Ne rüyaydı!
FENOMEN
MICHAEL JORDAN
"Kuşkusuz '1960 - 1985 arası doğanlara basketbolin en büyüğü kim?' diye sorduğunuzda, alacağınız tek yanıt ‘Michael Jordan’dır. O, NBA’i, Olimpiyatlar'ı, basketbolu; kısaca sporu değiştiren, sporu eğlence sektörünün lokomotifi yapacak kadar büyüten bir fenomen oldu."
BURÇİN BADEM
Profesyonel sporcuların Olimpiyatlar'da yarışamadığı yıllar çok geride kaldı. Evet, 1988 Seul’de gerçekleşen ve Amerika Birleşik Devletleri’nin Sovyet Sosyalist Cumhuriyetler Birliği’ne yarı finalde 82-76 yenilerek 'soğuk savaş'ta bir cephe kaybettiği maç sonrasında artık NBA oyuncuların sahne alması gerektiği konusunda homurtular da başlamış oldu.

● ● ● ●

- [Verilen Görev 1]
Michael Jordan hakkındaki metne göre aşağıdaki soruları yanıtlayınız:
(a) Alıntıdaki soruda hangi yıllar arasında doğanlardan söz edilmektedir?
(b) 1988 Olimpiyatları hangi şehirde gerçekleşmiştir?
(c) Amerika Birleşik Devletleri yarı finalde Sovyet Sosyalist Cumhuriyetler Birliği'ne hangi skorla yenilmiştir?

Toplanan veriler
● ● ● ●

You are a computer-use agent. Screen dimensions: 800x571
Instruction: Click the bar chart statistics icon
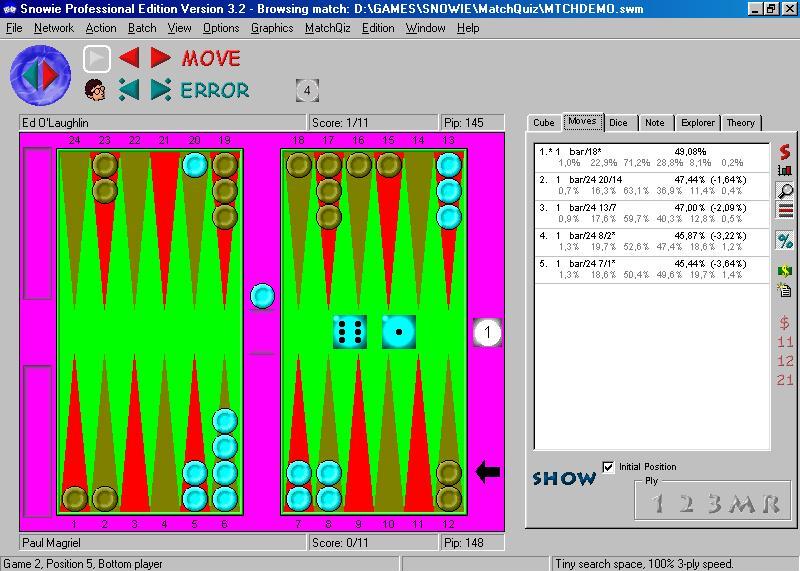(785, 171)
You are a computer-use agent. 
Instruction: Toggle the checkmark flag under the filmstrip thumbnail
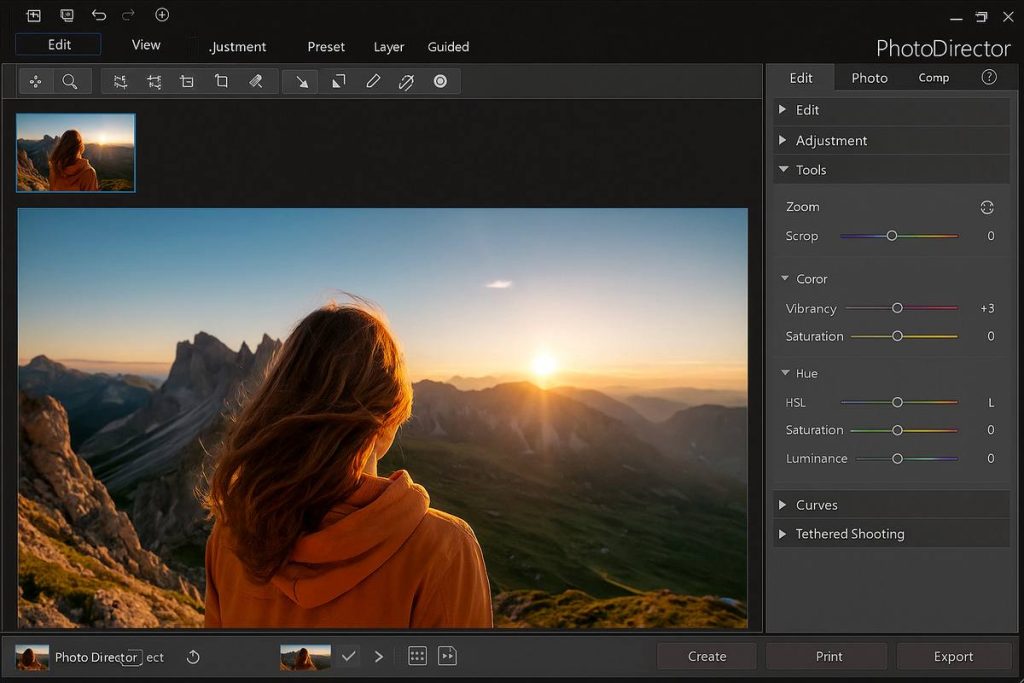tap(349, 655)
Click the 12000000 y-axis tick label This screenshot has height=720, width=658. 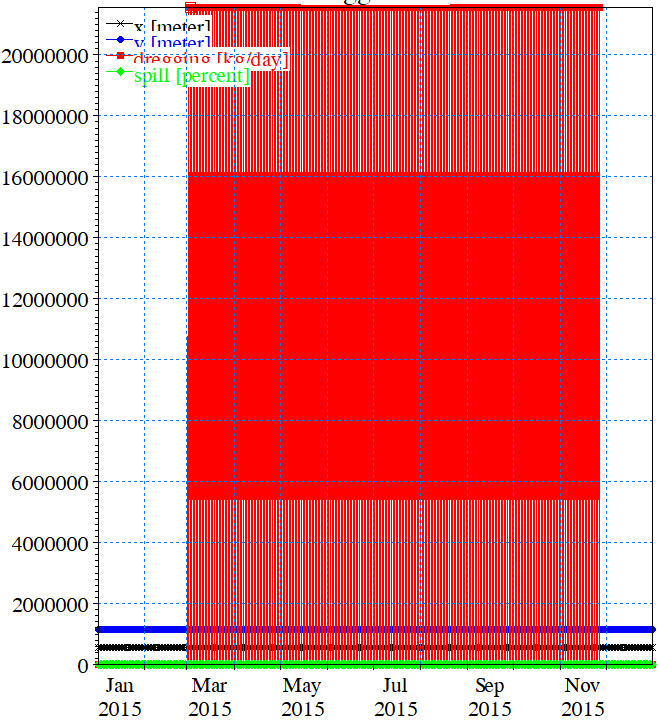[x=48, y=300]
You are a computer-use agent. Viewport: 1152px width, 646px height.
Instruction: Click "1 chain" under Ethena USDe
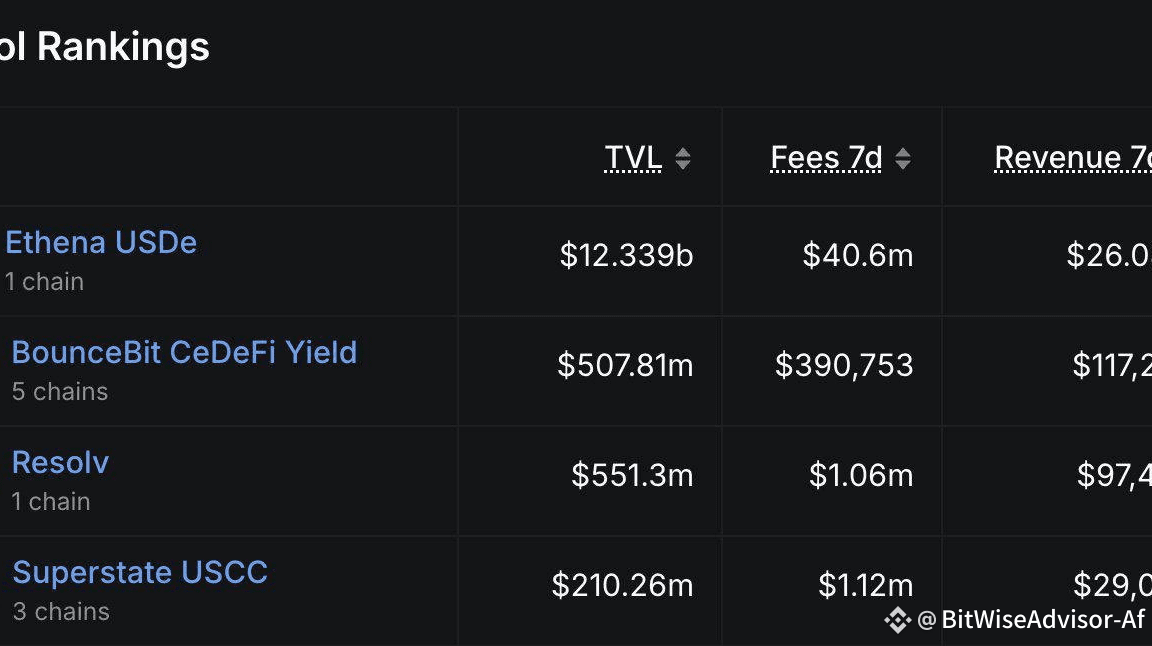coord(44,281)
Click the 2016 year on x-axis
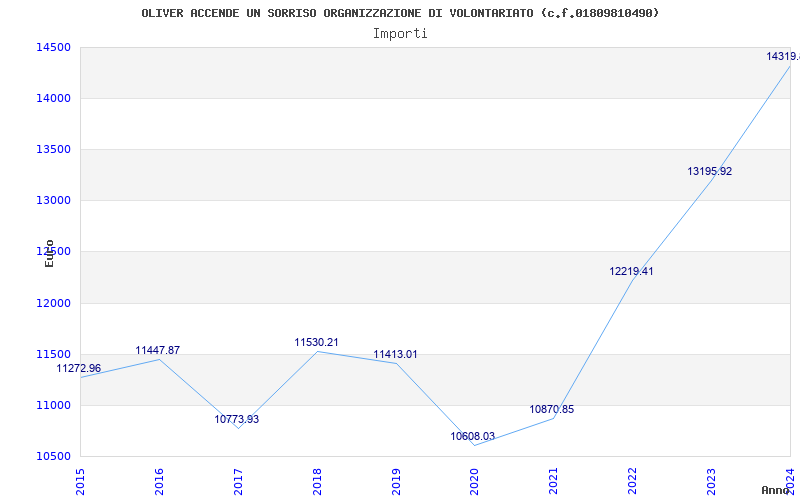The width and height of the screenshot is (800, 500). click(x=159, y=479)
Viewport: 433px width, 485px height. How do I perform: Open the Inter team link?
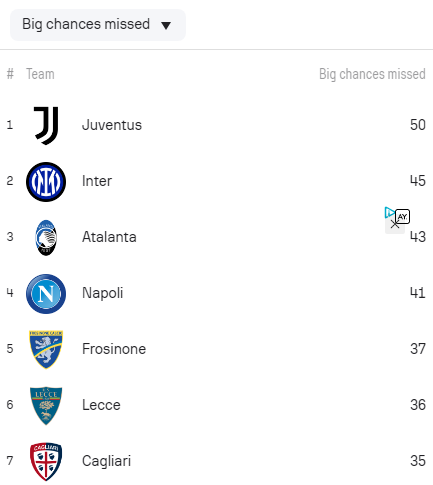pos(97,181)
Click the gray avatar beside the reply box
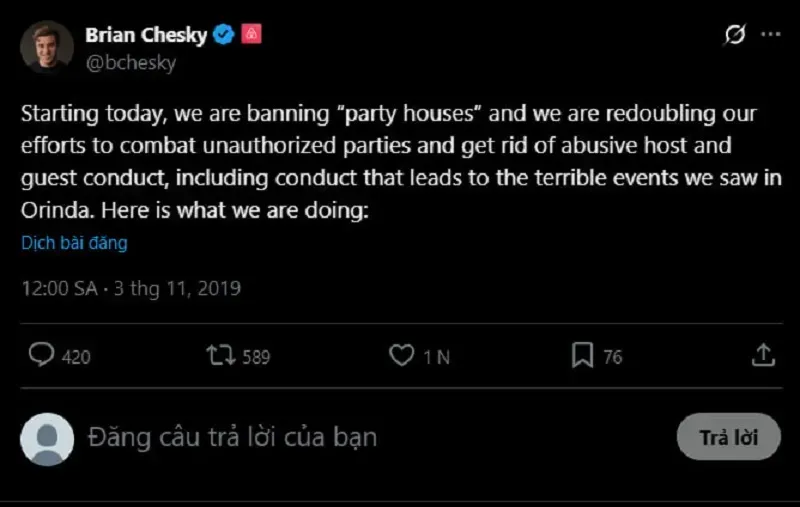The width and height of the screenshot is (800, 507). pos(47,439)
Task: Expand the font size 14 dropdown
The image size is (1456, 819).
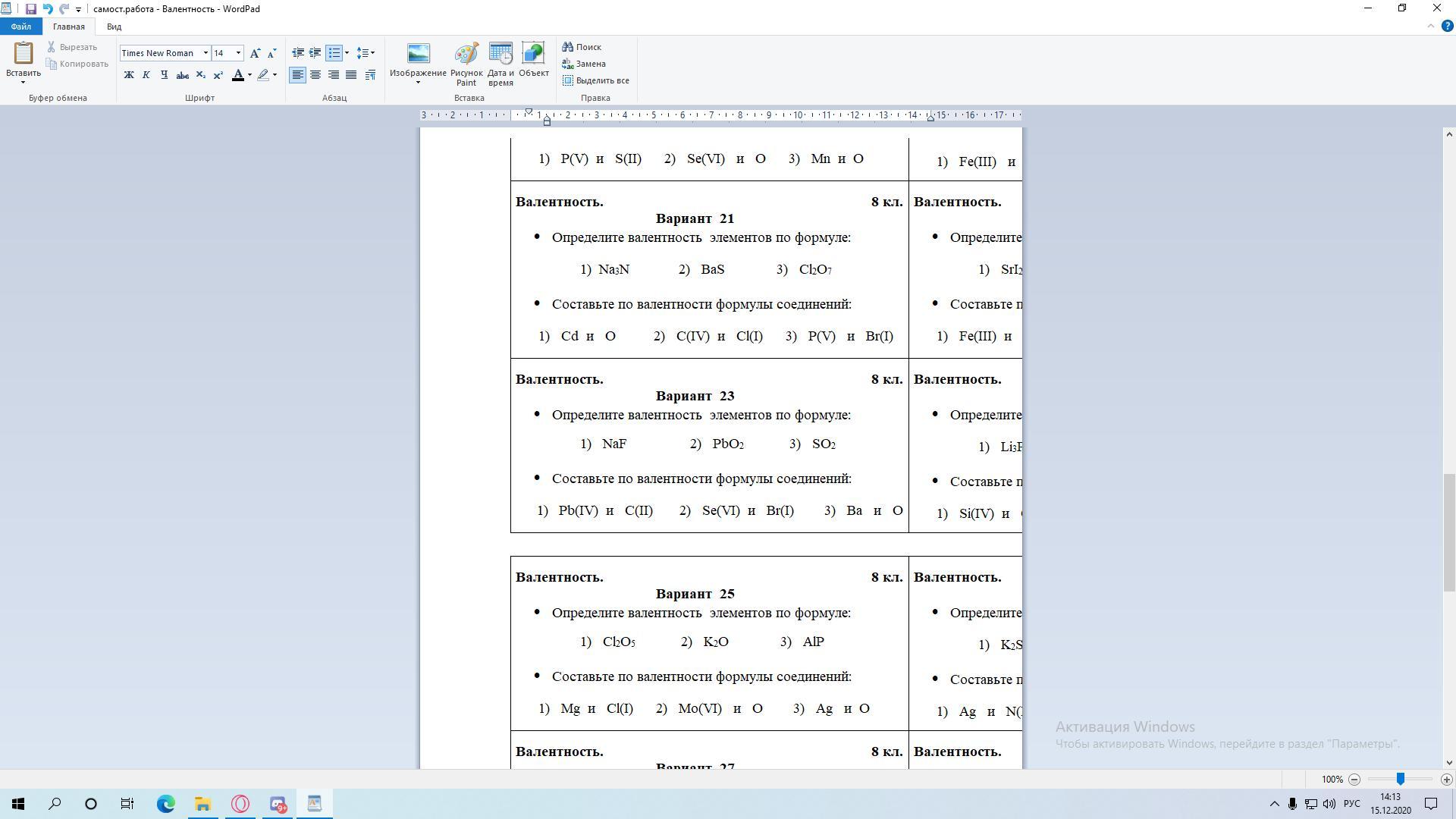Action: click(x=238, y=53)
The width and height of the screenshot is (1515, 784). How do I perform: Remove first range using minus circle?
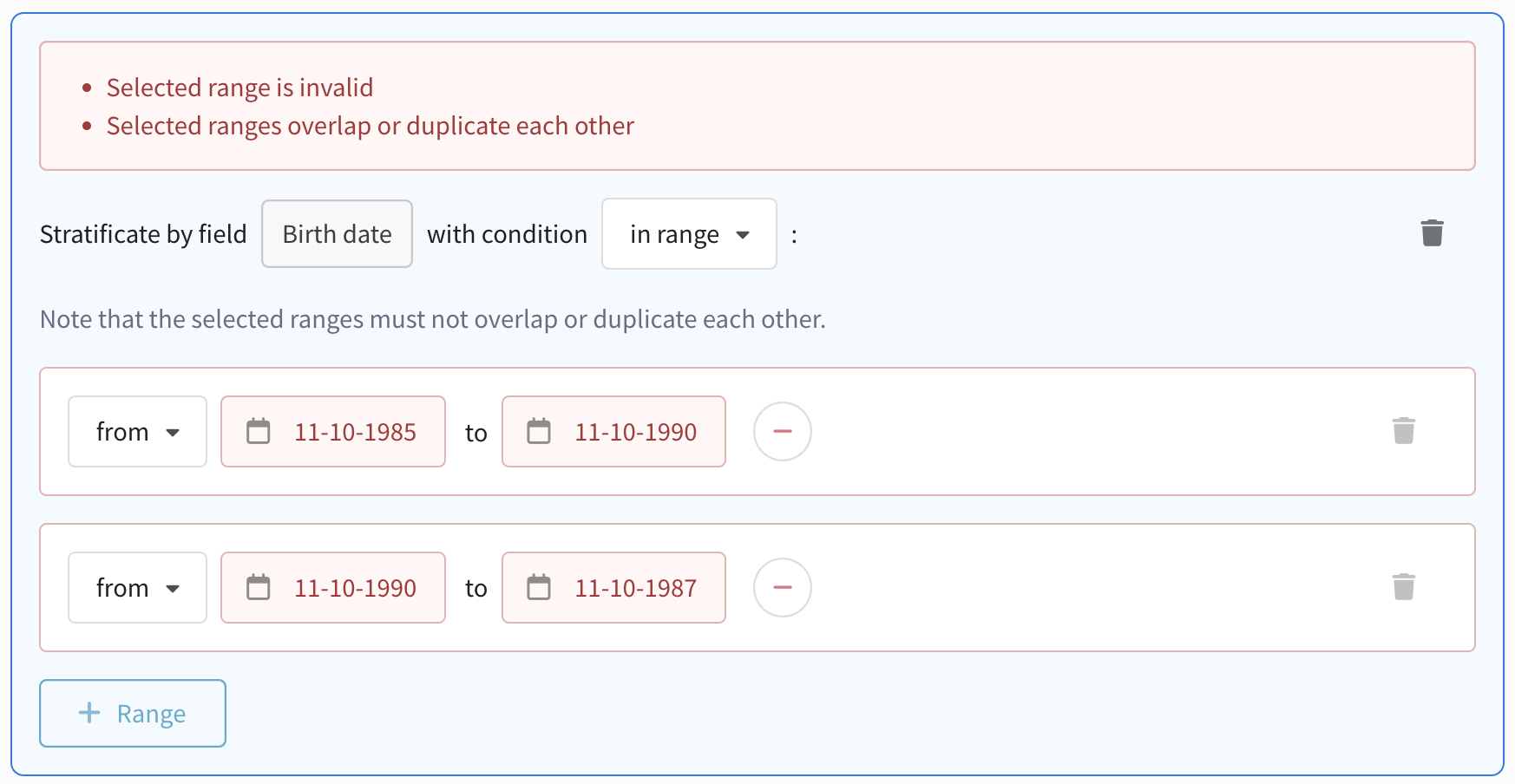(x=782, y=431)
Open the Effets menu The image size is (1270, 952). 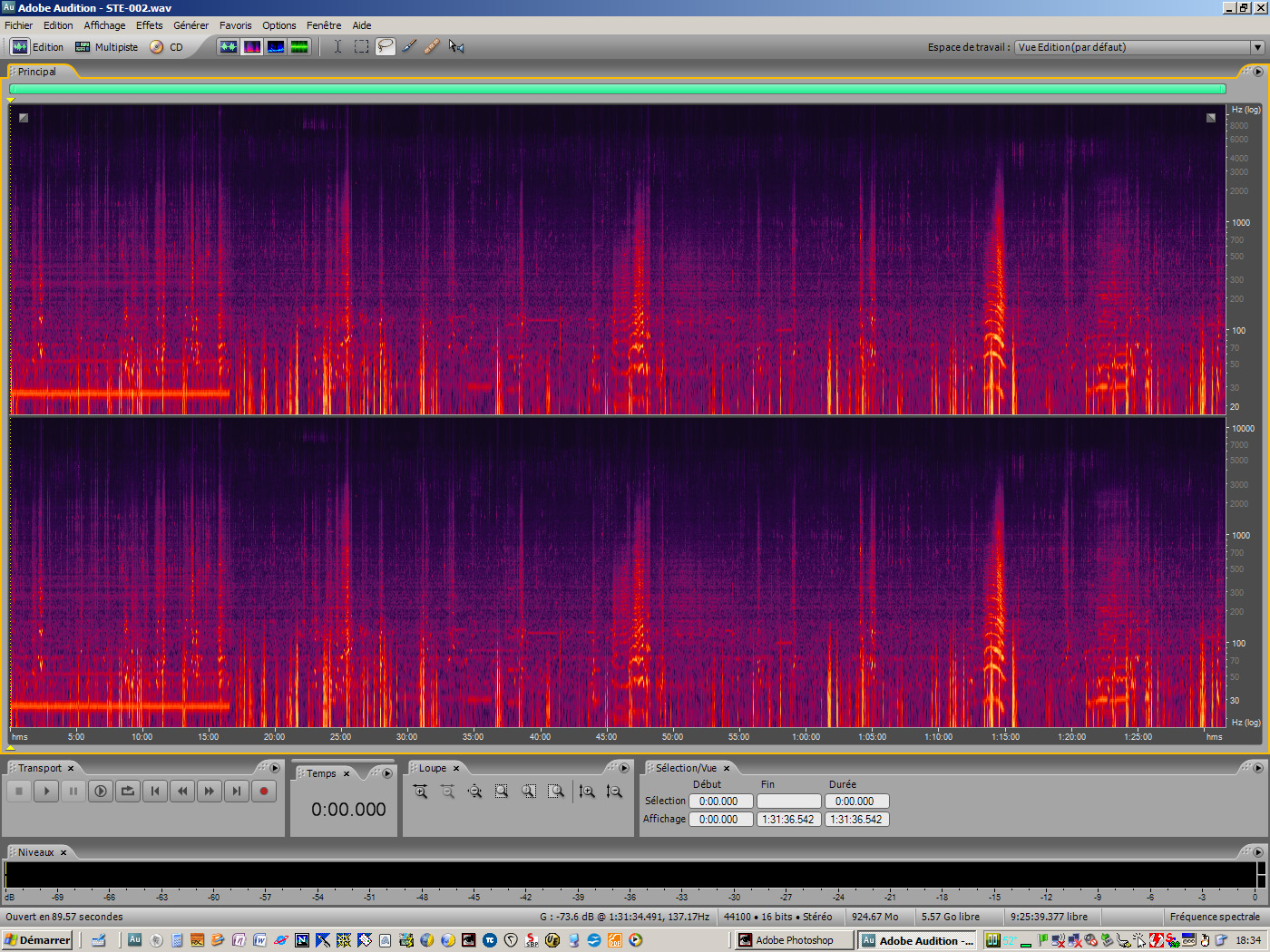coord(149,24)
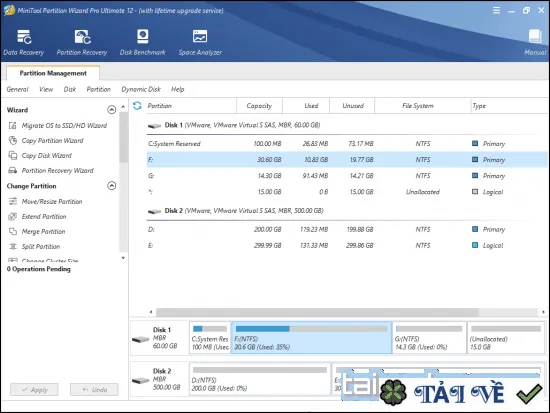Launch Partition Recovery from toolbar
Screen dimensions: 550x413
(82, 43)
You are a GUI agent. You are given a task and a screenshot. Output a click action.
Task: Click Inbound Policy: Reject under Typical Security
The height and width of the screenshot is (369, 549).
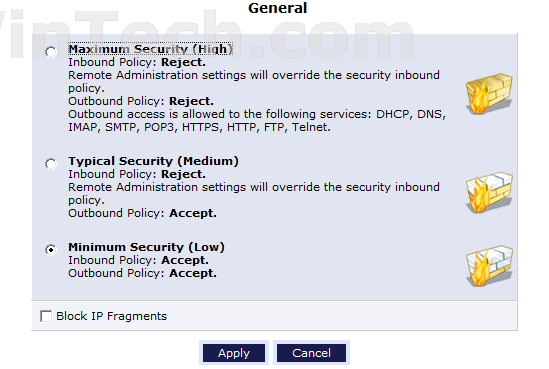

● ● ● ●

- [Verilen Görev 2] Kayıtlarda "You are a GUI" ifadesinin geçtiği satırdan başlayıp kayıtların sonuna kadar uzanan satırları, boş satırları atlayarak numaralı bir listeye dönüştürünüz. Resimleri cevaba dahil etmeyiniz.

- [Görevin Çözümü 1]
(a) 1960 - 1985 arası doğanlardan söz edilmektedir.
(b) Seul'de gerçekleşmiştir.
(c) 82-76 skorla yenilmiştir.

- [Görevin Çözümü 2]
1. You are a GUI agent. You are given a task and a screenshot. Output a click action.
2. Task: Click Inbound Policy: Reject under Typical Security
3. The height and width of the screenshot is (369, 549).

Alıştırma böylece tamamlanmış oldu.